On the part of the business units, business-critical data and information are handled in an uncontrolled manner and this goes unnoticed by the company's IT department. This entails risks, not only in terms of data protection and the availability of the applications, but also in terms of non-compliance. Both may have serious consequences for the company. In addition, the business unit staff spend a considerable amount of their time maintaining these applications instead of concentrating on their actual duties.

On the part of the company's IT departments, however, there is a need to curb this "uncontrolled growth". To ensure that this can be done efficiently, in the eyes of both the employees and the company, it is important to ensure a standardized application landscape. This allows for new applications to be developed quickly and for existing applications to be maintained cheaply.

A bottom-up architecture approach

A popular choice is to first develop a common framework. By decree, this is then used as a foundation for all applications created henceforth. However, creating a framework is usually expensive and time-consuming without creating direct added value for the company's business. In addition, there is a high risk that the framework does not meet the actual requirements when the applications are eventually developed.
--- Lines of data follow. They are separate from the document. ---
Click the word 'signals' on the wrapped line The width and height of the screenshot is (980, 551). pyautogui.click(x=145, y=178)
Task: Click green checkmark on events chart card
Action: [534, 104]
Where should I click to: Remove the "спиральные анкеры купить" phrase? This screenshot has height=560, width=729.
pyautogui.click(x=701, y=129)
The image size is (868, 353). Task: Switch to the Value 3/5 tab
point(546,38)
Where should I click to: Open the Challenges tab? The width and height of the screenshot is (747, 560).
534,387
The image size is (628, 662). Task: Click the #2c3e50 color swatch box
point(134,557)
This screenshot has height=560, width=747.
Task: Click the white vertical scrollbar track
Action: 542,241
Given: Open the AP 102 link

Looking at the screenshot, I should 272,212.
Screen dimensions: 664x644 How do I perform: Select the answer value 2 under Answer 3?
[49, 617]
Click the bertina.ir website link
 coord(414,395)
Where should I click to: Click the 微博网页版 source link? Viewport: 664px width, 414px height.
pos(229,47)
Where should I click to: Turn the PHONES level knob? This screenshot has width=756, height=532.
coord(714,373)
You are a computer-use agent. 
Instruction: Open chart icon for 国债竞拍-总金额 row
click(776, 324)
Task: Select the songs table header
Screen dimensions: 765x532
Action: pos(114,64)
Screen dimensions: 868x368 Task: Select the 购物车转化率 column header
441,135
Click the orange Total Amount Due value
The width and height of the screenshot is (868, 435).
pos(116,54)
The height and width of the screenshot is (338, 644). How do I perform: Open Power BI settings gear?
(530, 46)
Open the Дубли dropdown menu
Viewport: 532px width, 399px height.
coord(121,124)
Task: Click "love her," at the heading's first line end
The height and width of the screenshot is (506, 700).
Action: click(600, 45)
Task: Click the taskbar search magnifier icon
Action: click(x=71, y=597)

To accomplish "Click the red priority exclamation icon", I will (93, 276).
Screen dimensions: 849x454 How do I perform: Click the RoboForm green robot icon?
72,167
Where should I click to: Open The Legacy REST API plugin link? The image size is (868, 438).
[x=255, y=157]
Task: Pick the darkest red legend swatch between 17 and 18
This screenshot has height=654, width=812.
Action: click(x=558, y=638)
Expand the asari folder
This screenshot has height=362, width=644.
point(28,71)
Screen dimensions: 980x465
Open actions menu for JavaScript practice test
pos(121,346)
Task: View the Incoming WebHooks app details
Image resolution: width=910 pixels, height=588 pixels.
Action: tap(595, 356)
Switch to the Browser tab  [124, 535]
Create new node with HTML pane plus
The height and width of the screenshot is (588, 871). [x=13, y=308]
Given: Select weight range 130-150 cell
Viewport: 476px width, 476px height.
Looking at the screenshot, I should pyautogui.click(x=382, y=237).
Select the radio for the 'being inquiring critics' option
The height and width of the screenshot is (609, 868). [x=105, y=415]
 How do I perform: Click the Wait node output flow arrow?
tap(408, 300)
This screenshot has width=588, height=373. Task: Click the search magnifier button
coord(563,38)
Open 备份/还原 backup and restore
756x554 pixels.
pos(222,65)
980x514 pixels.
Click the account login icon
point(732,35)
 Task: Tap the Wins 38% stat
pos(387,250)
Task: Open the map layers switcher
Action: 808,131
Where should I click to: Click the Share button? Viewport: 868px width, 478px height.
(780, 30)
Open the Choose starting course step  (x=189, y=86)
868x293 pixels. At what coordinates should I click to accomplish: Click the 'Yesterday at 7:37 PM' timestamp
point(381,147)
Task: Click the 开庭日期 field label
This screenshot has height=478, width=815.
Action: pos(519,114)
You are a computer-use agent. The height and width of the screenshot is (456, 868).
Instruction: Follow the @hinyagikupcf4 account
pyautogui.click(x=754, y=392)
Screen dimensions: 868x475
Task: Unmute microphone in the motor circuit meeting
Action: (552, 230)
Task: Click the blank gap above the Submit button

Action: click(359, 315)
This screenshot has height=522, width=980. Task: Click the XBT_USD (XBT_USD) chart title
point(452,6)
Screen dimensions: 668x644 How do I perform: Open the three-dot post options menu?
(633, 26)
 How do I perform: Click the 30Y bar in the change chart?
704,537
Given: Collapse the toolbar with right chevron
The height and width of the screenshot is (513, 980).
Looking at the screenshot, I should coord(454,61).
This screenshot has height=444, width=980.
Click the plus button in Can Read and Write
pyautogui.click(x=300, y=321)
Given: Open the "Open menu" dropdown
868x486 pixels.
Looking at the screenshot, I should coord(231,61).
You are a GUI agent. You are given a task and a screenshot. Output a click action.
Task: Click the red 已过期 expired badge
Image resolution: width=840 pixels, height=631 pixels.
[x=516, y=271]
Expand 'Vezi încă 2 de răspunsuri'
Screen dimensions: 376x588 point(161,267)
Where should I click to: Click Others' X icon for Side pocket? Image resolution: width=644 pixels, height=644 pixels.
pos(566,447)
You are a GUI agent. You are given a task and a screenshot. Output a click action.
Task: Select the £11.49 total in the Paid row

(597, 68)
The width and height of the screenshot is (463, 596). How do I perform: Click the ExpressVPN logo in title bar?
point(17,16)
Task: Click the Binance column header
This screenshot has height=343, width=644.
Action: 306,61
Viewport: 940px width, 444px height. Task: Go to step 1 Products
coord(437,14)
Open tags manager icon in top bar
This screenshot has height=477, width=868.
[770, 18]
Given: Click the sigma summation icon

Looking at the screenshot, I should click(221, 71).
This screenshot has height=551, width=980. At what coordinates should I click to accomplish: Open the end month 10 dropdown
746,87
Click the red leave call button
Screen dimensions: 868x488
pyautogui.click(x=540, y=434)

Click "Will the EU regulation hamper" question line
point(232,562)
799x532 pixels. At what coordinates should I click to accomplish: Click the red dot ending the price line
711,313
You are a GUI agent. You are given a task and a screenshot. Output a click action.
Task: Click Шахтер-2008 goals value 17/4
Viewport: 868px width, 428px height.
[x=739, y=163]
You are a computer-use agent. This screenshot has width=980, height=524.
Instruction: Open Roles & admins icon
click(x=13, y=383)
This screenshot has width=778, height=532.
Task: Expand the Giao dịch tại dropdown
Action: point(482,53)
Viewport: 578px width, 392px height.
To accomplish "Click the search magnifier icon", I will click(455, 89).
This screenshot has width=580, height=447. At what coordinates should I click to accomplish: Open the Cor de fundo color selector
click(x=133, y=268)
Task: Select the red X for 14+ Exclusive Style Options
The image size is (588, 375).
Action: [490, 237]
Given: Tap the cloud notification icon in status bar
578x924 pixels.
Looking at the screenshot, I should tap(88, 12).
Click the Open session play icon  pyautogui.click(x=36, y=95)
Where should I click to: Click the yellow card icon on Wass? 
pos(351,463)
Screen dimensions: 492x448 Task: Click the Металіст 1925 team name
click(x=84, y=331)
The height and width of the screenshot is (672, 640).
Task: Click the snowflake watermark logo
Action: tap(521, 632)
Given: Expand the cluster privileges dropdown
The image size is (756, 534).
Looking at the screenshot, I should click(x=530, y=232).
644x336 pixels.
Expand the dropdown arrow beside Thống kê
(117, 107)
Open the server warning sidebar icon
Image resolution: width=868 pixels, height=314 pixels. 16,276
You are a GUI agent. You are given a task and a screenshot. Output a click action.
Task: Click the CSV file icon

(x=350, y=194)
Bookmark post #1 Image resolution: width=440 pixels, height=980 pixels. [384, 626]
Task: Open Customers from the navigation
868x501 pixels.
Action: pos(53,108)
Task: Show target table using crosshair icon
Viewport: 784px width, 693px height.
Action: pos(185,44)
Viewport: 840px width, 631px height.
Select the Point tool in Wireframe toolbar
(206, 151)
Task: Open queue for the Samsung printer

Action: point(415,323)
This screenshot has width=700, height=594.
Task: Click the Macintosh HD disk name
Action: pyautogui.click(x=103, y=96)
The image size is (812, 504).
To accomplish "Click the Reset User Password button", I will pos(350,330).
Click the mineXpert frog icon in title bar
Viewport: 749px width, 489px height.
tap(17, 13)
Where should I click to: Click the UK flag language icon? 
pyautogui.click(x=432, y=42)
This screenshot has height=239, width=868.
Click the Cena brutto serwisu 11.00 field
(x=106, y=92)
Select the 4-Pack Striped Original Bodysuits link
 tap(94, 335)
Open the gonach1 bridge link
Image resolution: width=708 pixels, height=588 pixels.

When facing such challenges, we usually guide our customers in a different direction: Instead of creating a framework upfront, we simply create the first of the new applications. This application not only delivers added value to the business right from the first release, but acts as a nucleus for upcoming projects too! We call this first application the “incubator application”.

The development of the second application starts with generalizing components from the incubator into an “architectural construction kit”. This includes the application skeleton with a basic UI layout, navigation structure and authentication and authorization capabilities.

Schematic display of the approach

As the family of applications built using our construction kit grows, so does the construction kit. While more and more components are shared between applications, it is important to provide the re-usable artefacts in an appropriate and easily accessible form, together with comprehensive documentation. This approach enables effective and efficient development, since the developers do not have to complete recurring standard tasks repeatedly with each project. On the other hand, it increases the quality of the software in the long run, since defects that have been fixed in the construction kit remove the issue from all affected applications.

Money for nothin’ and change for free?

Although this approach is certainly cost-effective, it does not come for free. Both the construction kit and the developers’ mindset need active maintenance. Otherwise, the once flexible construction kit will become stale and turn into yet another framework rather quickly.

Usually, the construction kit maintenance will be carried out as part of the ongoing application development. But as the number of applications and developers grows, it is essential to have an experienced developer acting as what we like to call a “free electron”. This developer should have both the time and the budget to enable communication and know-how transfer between project teams. This ensures that synergies between the projects are reliably recognized and utilized, and that differences in the know-how of developers can be balanced by suitable measures. A question we usually get in this context is: who is going to pay for the free electron? In our experience it is important to fund this role in a way that does not strain the projects' budgets. This mitigates the risk of projects missing out on using the construction kit due to financial concerns. It also ensures that maintenance of the construction kit is not being rationalized away due to being seen as just a cost factor with no added value.

Conclusion

Using a bottom-up architecture approach has many advantages over a top-down one. Apart from delivering additional value to the business right from the beginning, it comes with a high return on investment: projects will get started faster with fewer problems. Due to a common set of components and common standards, developers will gain speed more quickly. Re-use becomes a reality and not a nightmare. Try it for yourself: If you start to think about developing a framework, start with a real application instead – your framework will emerge over time when needed!